▸ TASK OBJECTIVE:
Each line of the data below either holds "computer" or does not. Report how many do, and only that.

Pixel coordinate grounding data:
****
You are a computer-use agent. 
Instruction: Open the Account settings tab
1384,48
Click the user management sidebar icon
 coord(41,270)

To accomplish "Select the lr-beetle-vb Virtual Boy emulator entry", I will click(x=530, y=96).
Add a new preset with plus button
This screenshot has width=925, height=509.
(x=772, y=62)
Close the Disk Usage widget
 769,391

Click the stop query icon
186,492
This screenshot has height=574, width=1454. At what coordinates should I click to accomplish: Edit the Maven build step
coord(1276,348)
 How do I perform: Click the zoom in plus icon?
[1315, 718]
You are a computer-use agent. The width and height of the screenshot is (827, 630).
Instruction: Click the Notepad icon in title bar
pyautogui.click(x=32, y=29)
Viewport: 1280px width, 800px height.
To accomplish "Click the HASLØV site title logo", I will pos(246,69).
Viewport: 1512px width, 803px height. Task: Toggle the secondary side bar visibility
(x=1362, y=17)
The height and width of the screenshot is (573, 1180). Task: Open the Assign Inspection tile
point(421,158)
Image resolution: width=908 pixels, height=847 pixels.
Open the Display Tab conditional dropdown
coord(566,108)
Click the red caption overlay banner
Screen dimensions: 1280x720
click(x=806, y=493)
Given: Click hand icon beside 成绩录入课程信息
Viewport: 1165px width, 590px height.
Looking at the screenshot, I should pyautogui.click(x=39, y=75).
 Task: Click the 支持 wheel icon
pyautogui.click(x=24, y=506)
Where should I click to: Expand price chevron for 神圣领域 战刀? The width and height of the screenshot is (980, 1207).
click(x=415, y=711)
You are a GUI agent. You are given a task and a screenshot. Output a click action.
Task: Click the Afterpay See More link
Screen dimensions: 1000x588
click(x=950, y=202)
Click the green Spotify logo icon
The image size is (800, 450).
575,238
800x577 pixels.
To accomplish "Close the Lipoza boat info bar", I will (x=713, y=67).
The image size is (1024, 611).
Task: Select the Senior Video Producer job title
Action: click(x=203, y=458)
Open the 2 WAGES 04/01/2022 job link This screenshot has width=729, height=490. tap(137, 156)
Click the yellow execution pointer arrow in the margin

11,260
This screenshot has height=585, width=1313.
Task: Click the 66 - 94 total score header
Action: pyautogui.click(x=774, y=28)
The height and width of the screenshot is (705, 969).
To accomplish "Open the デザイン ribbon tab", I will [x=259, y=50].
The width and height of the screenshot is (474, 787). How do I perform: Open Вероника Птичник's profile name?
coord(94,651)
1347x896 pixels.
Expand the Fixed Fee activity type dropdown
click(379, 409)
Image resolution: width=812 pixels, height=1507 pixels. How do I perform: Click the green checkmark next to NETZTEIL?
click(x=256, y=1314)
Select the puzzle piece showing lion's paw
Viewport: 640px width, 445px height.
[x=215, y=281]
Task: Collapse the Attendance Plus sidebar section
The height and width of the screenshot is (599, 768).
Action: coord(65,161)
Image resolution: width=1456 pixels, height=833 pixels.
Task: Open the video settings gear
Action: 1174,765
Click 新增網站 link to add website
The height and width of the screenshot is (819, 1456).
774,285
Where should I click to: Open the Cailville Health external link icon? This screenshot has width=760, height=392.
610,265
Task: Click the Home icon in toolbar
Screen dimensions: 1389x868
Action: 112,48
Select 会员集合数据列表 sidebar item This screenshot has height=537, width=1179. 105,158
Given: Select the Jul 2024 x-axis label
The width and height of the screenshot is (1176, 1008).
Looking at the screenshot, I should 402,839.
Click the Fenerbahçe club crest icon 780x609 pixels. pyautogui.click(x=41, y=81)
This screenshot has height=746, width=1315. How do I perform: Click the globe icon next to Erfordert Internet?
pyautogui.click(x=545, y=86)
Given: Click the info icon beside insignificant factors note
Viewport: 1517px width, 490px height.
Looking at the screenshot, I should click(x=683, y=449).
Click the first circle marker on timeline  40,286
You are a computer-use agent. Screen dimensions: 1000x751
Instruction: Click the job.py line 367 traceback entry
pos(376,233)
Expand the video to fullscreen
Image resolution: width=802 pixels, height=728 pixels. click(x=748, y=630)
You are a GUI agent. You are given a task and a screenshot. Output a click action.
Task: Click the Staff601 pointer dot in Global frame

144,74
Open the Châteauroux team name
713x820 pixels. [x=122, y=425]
****
▸ WRITTEN REPLY:
3